In the interview, SR admits that he also has publishing dreams, in response to a question about “using his own characters” next time and trying to get published: “Truthfully, [I] would love to have a literary agent and write fiction professionally and be published, while still enjoying my anonymity and living in my hobbit hole.” Unlike James on her website, in this interview SR does recommend writing fanfiction as a path for aspiring writers:
Just write. Write what you know or what you don’t, but write and then have a trusted friend read. Let them give you suggestions for improvement. Correct your work, and then put your work out there. FF is a great venue. I’ve never shared my fiction with anyone since the last writing contest I ended. So this venue is very encouraging and very easy to enter.
Even for these two highly successful fan writers, however, the fanfiction scene is not without its negatives and potential consequences. SR reveals in his interview with James that he protects his identity because like many fan writers, he fears for his job if his identity were to become known:
do you enjoy your work?
I enjoy my work very much, which is why I’m trying to protect it.
I have a sense that you keep your real life very much separate from your FF life—are you afraid your colleagues will find about your fan fiction fetish?
Yes.
What would they say?
“You’re fired.”
The interview turns to the negative side of reader feedback and interaction:
How do you handle negative reviews/blog postings ?

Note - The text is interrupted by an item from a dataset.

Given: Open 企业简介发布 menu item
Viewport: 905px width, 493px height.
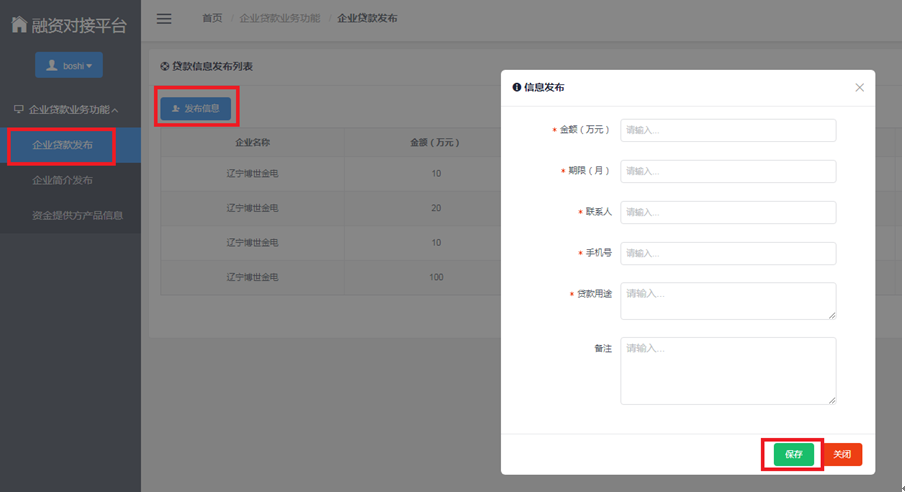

Not well. Anonymous nasty reviews I just delete and it gives me an extraordinary amount of pleasure to do so. I have to learn to avoid blog postings, but I am a masochist at heart so I do look. I was reading one recently and I was astounded at the kicking the fic got from people who have never read it . . . which is rude quite frankly. They seemed to be especially peeved at the review count—according to someone on that blog, ‘1000 is the new 100 everyone!’ What upset me more was that an author whom I really respected dissed it—though she’s never read it . . . I have to say she’s slipped hugely in my estimation since then.
She’s clearly upset, as the unnamed commentator was AngstGoddess—the author of the £60 download fic that was E. L. James’ initial inspiration to enter the fic community.
In the comments section of the page on which the interview was published, AngstGoddess responded:
AngstGoddess003 Feb 5, 2010 05:16 AM [ . . . ] SnowQueen . . . I know you are referring to EdwardVille [a Twilight fandom communit
y] and I feel your comment about dissing was somewhat directed at me, since I’d made a comment on how I hadn’t read, but I assure you, my comment was certainly no dis. I simply stated a non-preference for BDSM-related fic. Sorry if that offended you. I actually defended your story’s epic review count, so I was a little confused as to the animosity there . . . ? Edwardville is fairly tame and the members go to great lengths to express their criticisms with respect. And the mods go to great lengths to enforce that. It is a very lovely place, and both of your storis have plenty of fans there.
(AngstGoddess and Snowqueens Icedragon would have more adventures together—spoiler alert—the very public outing of which left the fandom in turmoil. We’ll get to this shortly.)
The point I want to make here is simple: fanfiction communities are writing communities, and interaction drives them as much as stories do. Whether the individual writer is more or less community oriented, whether he or she actively incorporates fan suggestion or not, reader response feeds and sustains—and sometimes angers—the writing community. Snowqueens Icedragon and Sebastien Robichaud were no different. Novelists writing in a vacuum, even in a vacuum that includes some trusted friends, cannot know their story has the power to cause rage or joy. The way review communities such as Goodreads function may have some parallels, but the situation is not the same. The stories Goodreads reviewers read are fixed. The reviews there are for other reviewers, and authors respond to them typically at their peril. They aren’t offered in a system of exchange; readers are consumers, not participants. It’s this system of free exchange that many in the fic community fear commercialization may end.